That's exactly the point.
If you allow a user to think they over-rode a trip-point
but that trip point never fires unless they enable polling mode,
then they're not going to get what they asked for.

Yes, SuSE enables polling mode by default, but that is just
distro specific "value add" that should eventually be fixed.

> Slowing cpu down / shutdown / turn the fan on is done in the os after
> all.

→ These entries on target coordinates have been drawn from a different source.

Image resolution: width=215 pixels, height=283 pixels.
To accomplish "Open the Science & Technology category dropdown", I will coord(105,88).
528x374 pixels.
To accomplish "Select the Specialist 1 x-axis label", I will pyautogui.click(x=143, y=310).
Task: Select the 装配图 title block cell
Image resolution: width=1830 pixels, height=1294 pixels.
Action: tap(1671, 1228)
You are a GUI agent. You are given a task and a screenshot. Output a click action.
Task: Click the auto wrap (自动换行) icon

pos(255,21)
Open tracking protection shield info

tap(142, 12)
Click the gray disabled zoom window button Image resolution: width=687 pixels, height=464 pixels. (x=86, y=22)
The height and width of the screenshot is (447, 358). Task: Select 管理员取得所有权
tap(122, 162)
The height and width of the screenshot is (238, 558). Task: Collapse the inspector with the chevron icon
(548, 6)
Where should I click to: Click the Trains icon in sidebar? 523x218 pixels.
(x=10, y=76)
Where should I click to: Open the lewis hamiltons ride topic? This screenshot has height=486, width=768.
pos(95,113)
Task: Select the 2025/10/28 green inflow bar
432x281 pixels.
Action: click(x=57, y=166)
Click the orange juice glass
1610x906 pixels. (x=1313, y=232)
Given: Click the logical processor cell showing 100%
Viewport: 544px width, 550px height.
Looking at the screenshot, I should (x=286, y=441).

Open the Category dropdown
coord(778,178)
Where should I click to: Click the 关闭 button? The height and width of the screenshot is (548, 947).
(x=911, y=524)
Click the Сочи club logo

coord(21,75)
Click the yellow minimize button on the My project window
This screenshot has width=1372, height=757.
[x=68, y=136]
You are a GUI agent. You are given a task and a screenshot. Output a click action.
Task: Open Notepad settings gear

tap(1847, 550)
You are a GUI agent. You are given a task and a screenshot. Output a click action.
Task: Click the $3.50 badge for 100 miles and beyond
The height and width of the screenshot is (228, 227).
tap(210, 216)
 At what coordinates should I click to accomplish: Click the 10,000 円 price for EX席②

Should we just start polling temperatures when user writes custom
> trip points? 

I actually agree with you for passively cooled embedded systems.
Indeed, that is the topic of one of my OLS papers.

However, for an off-the-shelf laptop that the vendor ships
with a specific active and passive cooling model, Linux
is not currently set up to ignore what the vendor provided
and go off on its own.  Yes, it could be done, but for
99.99% of cases, I expect it would be a mistake.

> > If there are systems with broken thermals and the
> > ACPI thermal control needs and over-ride to turn
> > on the fan, then that is fine -- but using
> > fake trip-points and giving the user the impression
> > that they are real is not viable.
> 
> They become real when we fake _TSP, too, ..?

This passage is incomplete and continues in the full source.